Biedroń prostuje. Jedzie do Chin, ale... na Śląsku
Kandydat Lewicy na prezydenta europoseł Robert Bieroń poinformował, że wraz ze swoim partnerem, posłem Lewicy Krzysztofem Śmiszkiem planują podróż do Chin. Jak zauważył w rozmowie z "Super Expressem" teraz "jest tanio i nikt tam nie kursuje z uwagi na koronawirusa". Po kilku godzinach Biedroń uściślił jednak, że nie zamierza wyjeżdżać za granicę podczas kampanii prezydenckiej.
Rozmowa Biedronia z dziennikarzem "Super Expressu" dotyczyła turystycznych podróży polityka. Europoseł zapytany, dokąd zamierza się wybrać, odparł, że do Chin, do których obecnie - z powodu zagrożenia koronawirusem - nikt nie chce jeździć.
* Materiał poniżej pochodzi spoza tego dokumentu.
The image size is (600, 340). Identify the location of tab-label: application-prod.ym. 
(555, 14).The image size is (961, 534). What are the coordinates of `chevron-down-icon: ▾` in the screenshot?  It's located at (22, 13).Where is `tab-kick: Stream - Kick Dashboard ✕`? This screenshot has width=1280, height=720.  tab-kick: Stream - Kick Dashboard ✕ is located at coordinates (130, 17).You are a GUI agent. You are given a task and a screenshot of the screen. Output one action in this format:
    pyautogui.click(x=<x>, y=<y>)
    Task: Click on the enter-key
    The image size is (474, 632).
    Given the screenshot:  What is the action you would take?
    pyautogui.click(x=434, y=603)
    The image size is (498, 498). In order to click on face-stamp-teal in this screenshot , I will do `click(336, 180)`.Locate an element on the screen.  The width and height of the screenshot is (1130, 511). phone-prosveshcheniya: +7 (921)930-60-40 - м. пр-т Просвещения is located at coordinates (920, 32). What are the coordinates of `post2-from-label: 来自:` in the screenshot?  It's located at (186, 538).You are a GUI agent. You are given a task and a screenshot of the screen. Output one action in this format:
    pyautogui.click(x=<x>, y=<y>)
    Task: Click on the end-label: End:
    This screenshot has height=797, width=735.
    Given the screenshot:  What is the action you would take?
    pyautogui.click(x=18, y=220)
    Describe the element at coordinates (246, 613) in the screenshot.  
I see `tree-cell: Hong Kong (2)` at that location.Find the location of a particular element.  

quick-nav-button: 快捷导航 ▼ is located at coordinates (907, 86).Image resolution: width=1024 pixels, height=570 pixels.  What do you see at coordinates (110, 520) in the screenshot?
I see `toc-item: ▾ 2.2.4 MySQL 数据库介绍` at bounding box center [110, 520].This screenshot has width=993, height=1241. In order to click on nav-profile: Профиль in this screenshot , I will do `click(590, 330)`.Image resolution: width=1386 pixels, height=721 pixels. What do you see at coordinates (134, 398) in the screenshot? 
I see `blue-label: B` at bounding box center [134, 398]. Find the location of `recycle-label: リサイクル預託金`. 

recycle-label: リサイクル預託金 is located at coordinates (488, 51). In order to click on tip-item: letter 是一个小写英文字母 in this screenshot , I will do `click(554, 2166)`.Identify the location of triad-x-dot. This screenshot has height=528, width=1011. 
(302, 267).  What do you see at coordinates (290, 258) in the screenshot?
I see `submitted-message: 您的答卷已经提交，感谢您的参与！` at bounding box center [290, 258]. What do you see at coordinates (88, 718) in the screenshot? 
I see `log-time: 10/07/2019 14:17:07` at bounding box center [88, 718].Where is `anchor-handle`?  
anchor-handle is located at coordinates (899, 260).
ZOBACZ: Koronawirus u włoskich kolarzy. UAE Tour przerwany. Majka zamknięty w hotelu
"Byliśmy ostatnio (z Krzysztofem Śmiszkiem - red.) w Kenii, a w sumie odbyliśmy już w około 60 podróży zagranicznych. Mamy w planach podróż do Chin. Jedziemy tam, bo tam jest tanio i nikt tam teraz nie jeździ, a my tam pojedziemy. Nie boimy się, choć trzeba oczywiście uważać. Choć jak się zna świat, to on jest małą wioską" - mówił Biedroń w rozmowie z "Super Expressem".
"Super Express" interpretując słowa polityka opisał, że "wybiera się on w krótką podróż do Chin". Sprawę opisały inne media, a wypowiedź Biedronia spotkała się z krytyką części internautów. Zarzucili kandydatowi Lewicy m.in. "niefrasobliwość" i "lekkomyślność" wypowiedzi.
Chiny, ale... na Śląsku
Po kilku godzinach Biedroń odniósł się do cytatu we wpisie, który zamieścił na Twitterze. Zaznaczył w nim, że w następnych tygodniach nie wybiera się do Państwa Środka.
"W najbliższych dniach odwiedzimy Pabianice, Sieradz, Chełm, a potem dziesiątki innych polskich miast i wsi. Nigdzie indziej się nie wybieramy. A jedyne Chiny, które możemy w najbliższym czasie odwiedzić znajdują się tu" - napisał Biedroń na Twitterze, dołączając mapę z zaznaczonym... przysiółkiem Chiny niedaleko miejscowości Brzeźce w woj. śląskim.
W najbliższych dniach odwiedzimy Pabianice, Sieradz, Chełm, a potem dziesiątki innych polskich miast i wsi. Nigdzie indziej się nie wybieramy. A jedyne Chiny, które możemy w najbliższym czasie odwiedzić znajdują się tu 😉 pic.twitter.com/moA9MeVzms
— Robert Biedroń (@RobertBiedron) February 27, 2020
Nie wszyscy internauci docenili żart kandydata. "Panie Robercie, myślałam, że jest Pan poważnym człowiekiem. Myliłam się" - pisze jedna z internautek. Z kolei inni dopytywali o cenę "tanich biletów".
"Robert jest jak najbardziej poważnym człowiekiem. To prawicowcy są niepoważni i zaczęli robić aferę, dramat o nic" - odpowiadają osoby broniące wpisu Biedronia.